#### Brief
Can you copy the rows word for word, from the line with "Task: Call the 0120-966-447 phone number link" to the line with "Looking at the screenshot, I should point(258,68).", leaving out the pictures?

#### Excerpted data
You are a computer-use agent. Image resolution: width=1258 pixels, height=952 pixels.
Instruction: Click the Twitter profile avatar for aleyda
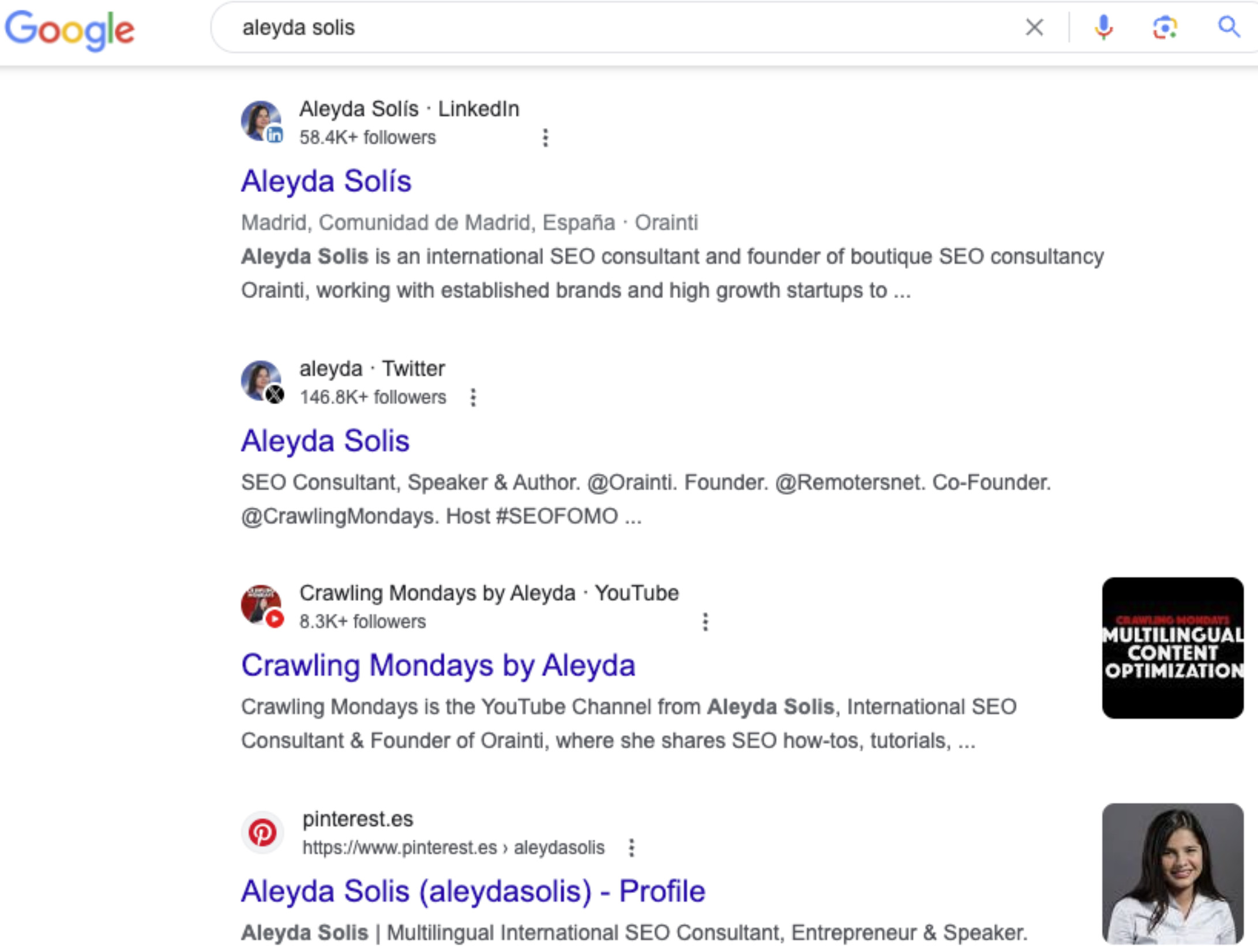261,382
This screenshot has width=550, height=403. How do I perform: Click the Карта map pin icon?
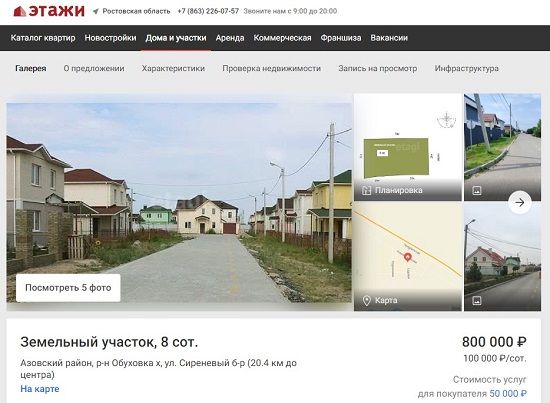click(367, 301)
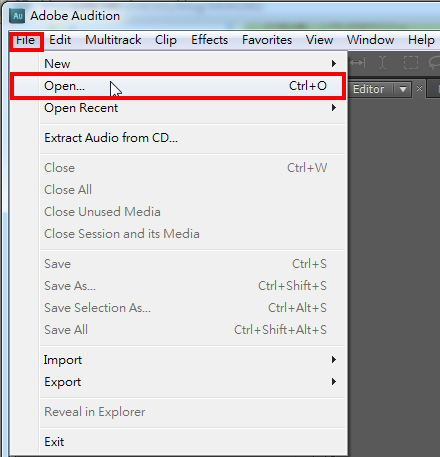This screenshot has height=457, width=440.
Task: Open the Edit menu
Action: point(60,40)
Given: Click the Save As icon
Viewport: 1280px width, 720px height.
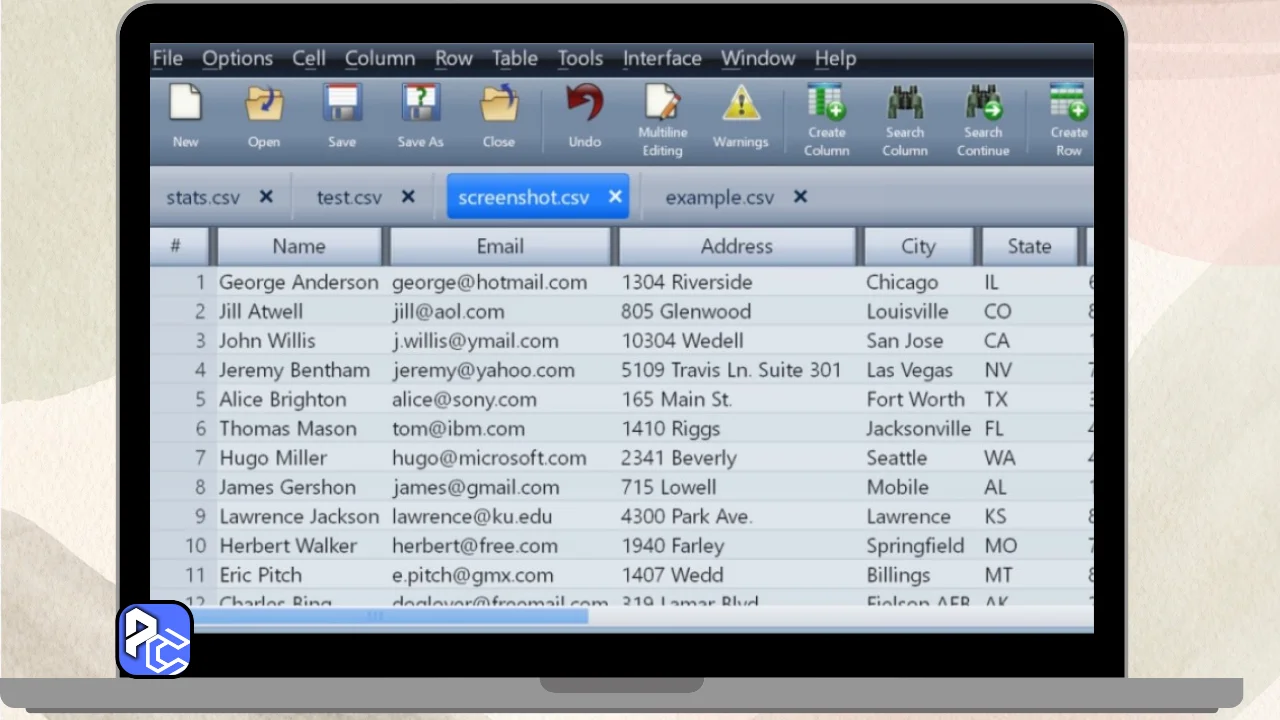Looking at the screenshot, I should pos(420,104).
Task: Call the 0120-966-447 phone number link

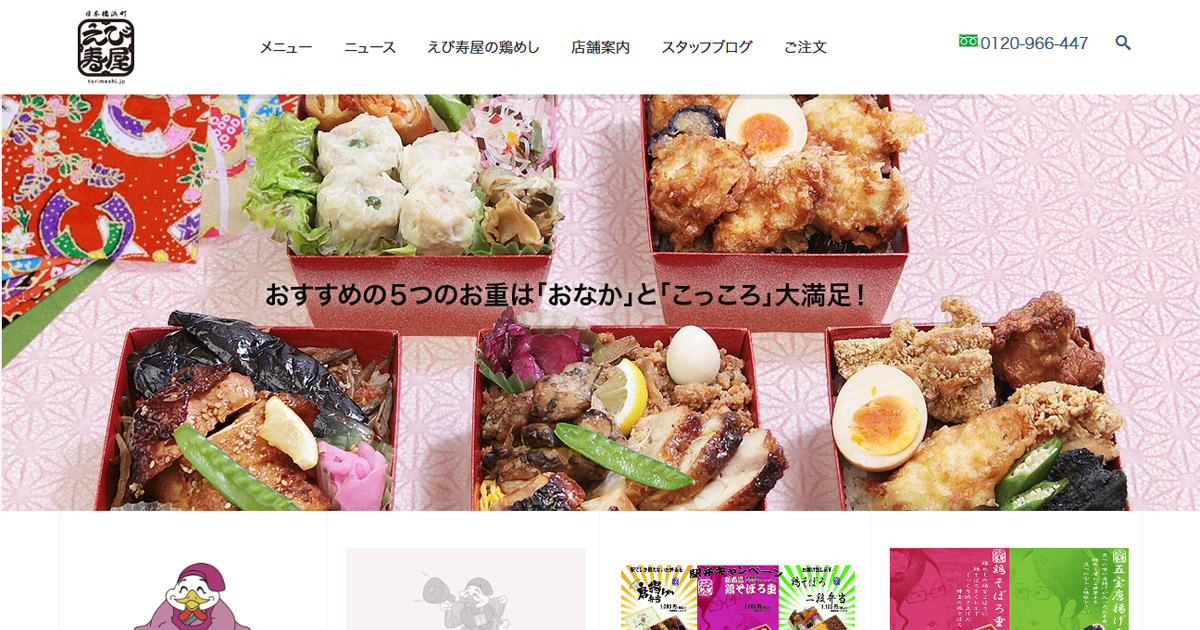Action: pyautogui.click(x=1034, y=43)
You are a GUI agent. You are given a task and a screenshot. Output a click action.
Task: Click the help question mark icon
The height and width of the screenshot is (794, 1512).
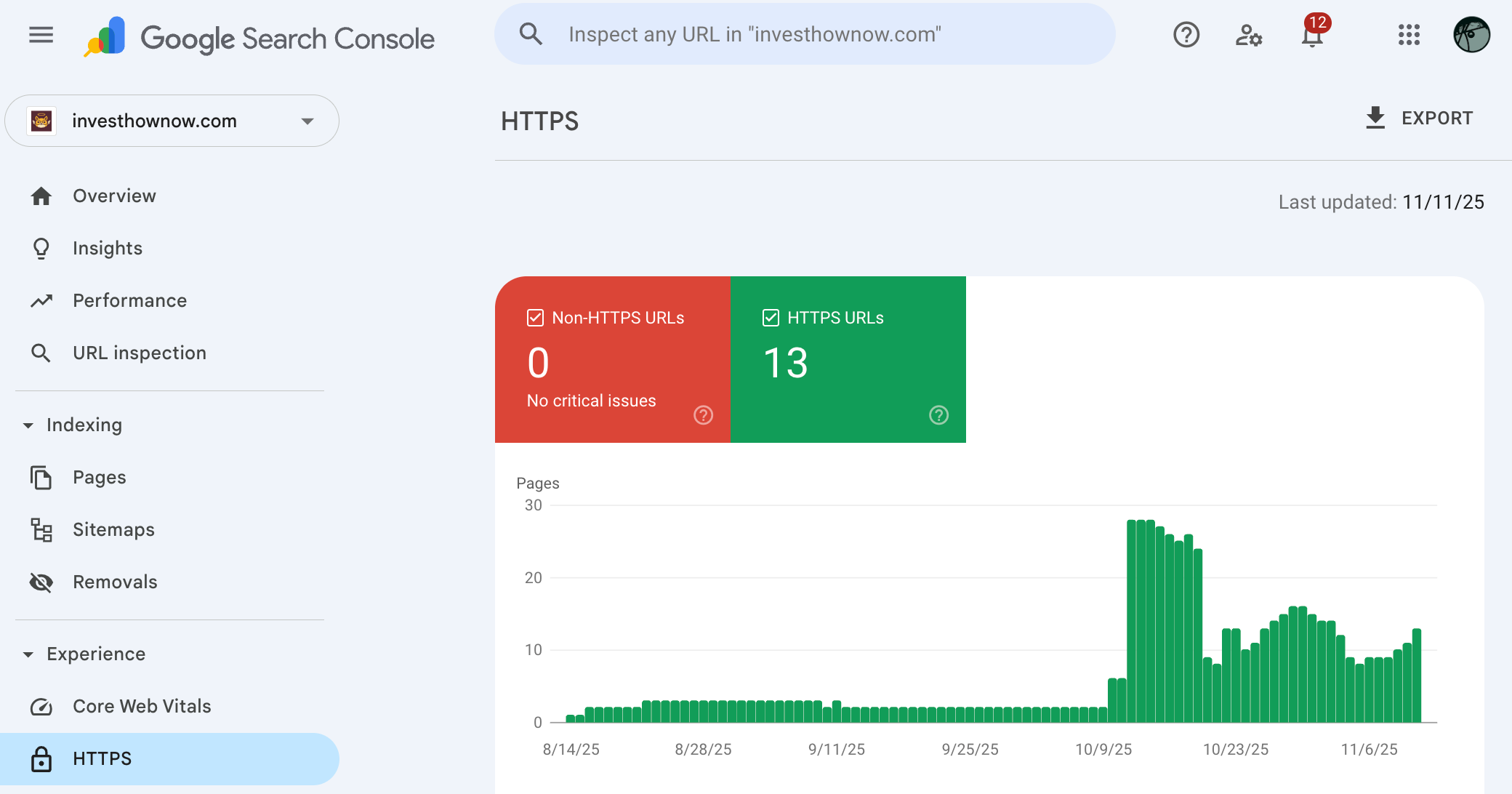click(x=1186, y=34)
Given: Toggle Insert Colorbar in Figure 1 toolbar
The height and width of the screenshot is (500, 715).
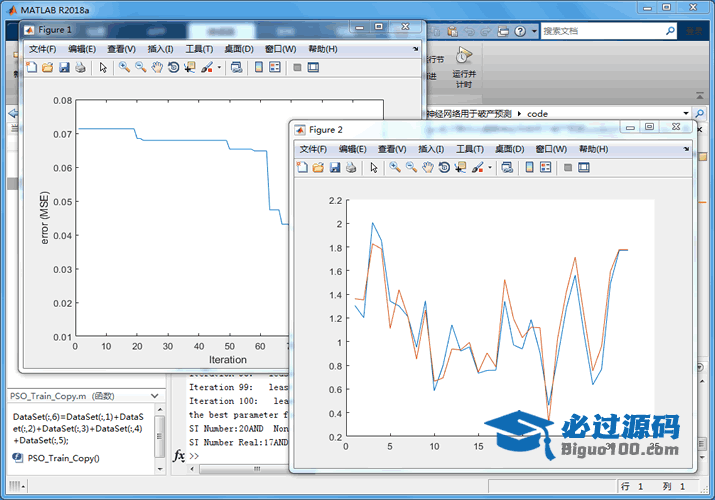Looking at the screenshot, I should point(258,68).
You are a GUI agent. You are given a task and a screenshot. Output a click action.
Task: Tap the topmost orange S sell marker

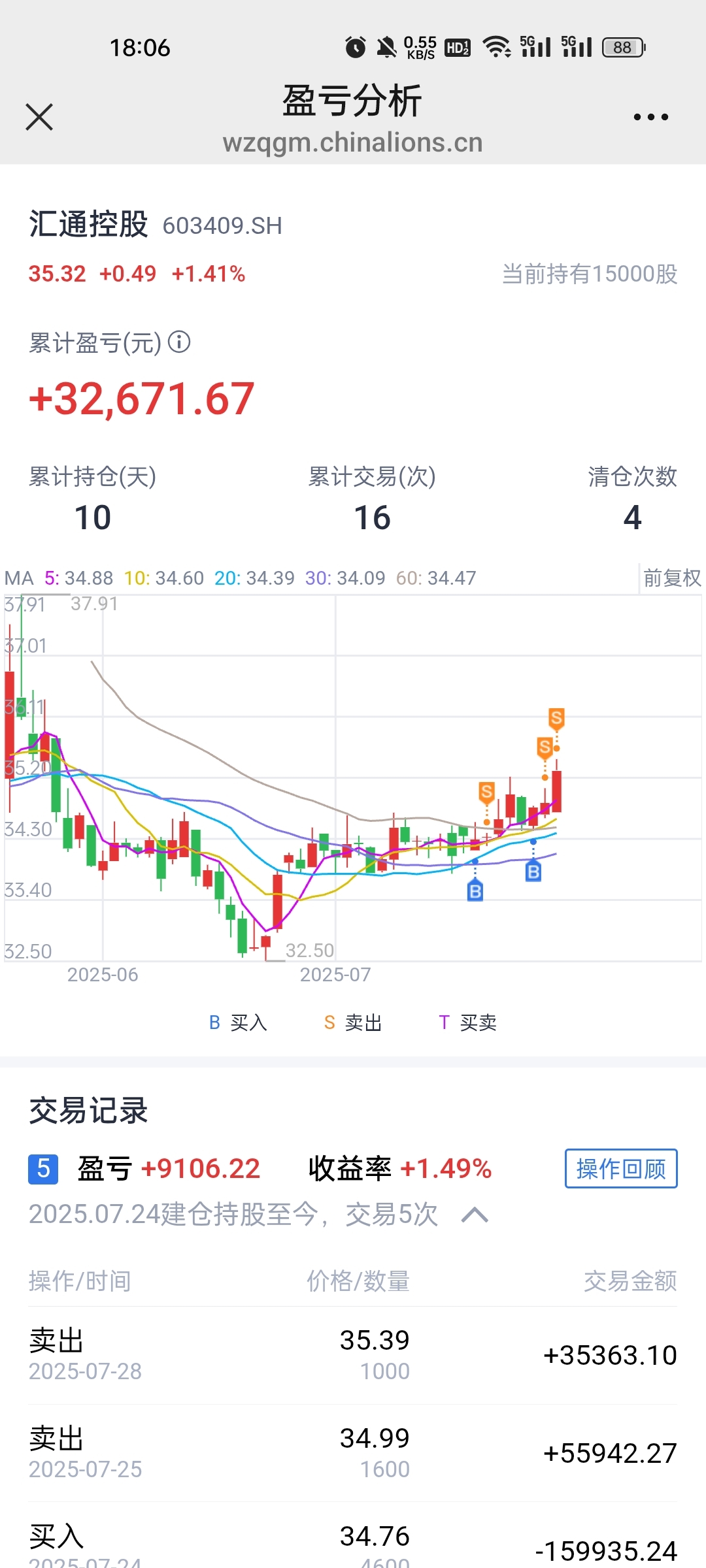coord(556,718)
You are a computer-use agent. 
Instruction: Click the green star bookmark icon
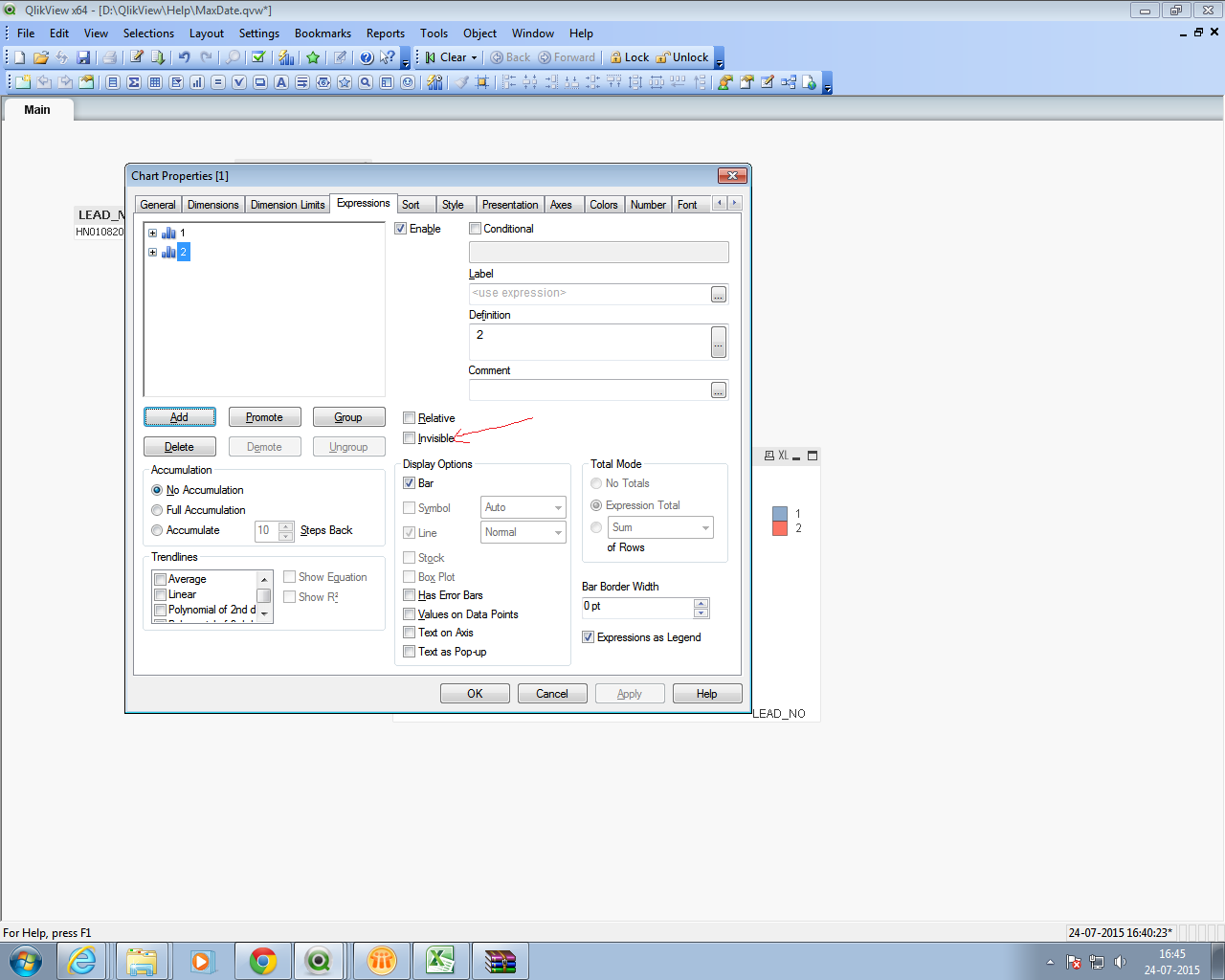(x=313, y=57)
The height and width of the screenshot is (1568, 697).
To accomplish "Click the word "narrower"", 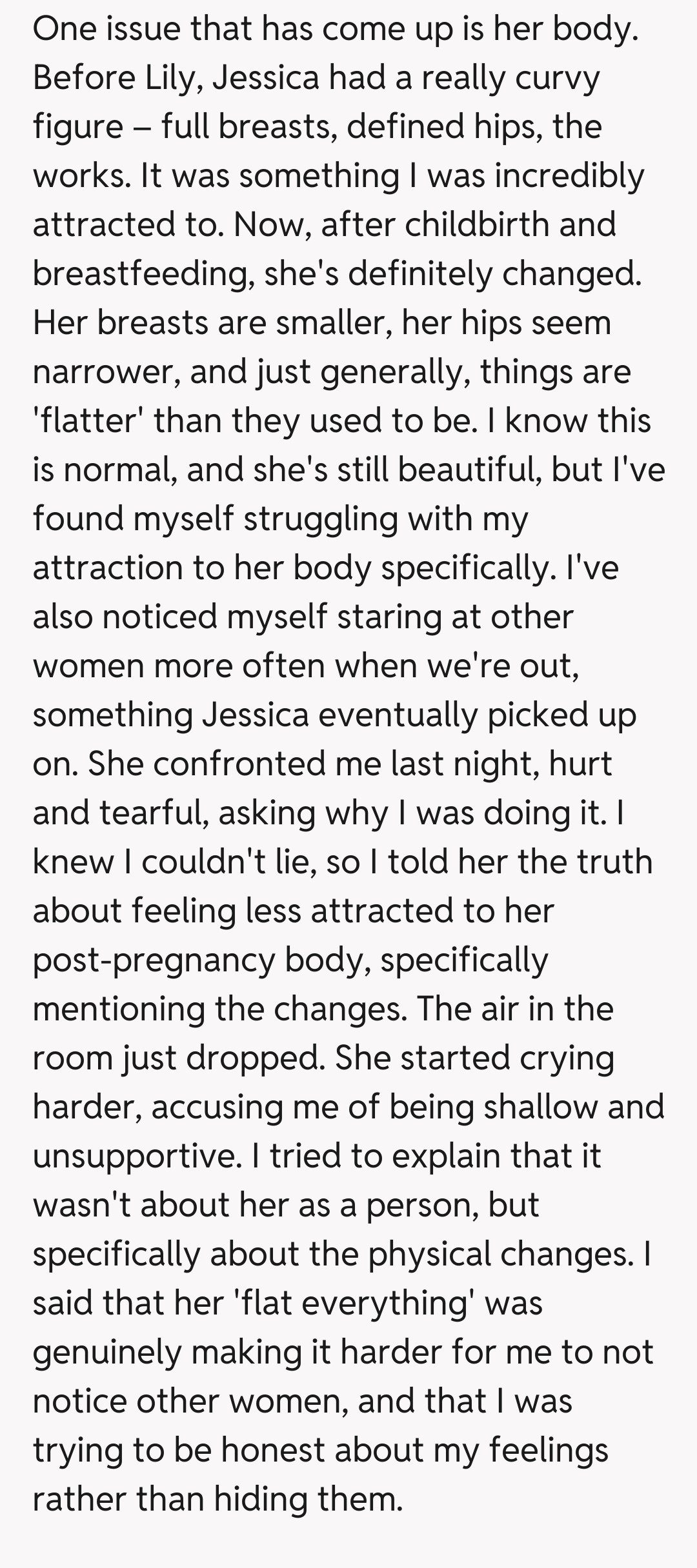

#### Task output
Task: Call the 0120-966-447 phone number link

Action: pyautogui.click(x=1034, y=43)
You are a GUI agent. You are given a task and a screenshot. Output a click action.
Task: Click the help question mark icon
The height and width of the screenshot is (794, 1512).
click(x=1186, y=34)
Given: Toggle Insert Colorbar in Figure 1 toolbar
The height and width of the screenshot is (500, 715).
Looking at the screenshot, I should point(258,68).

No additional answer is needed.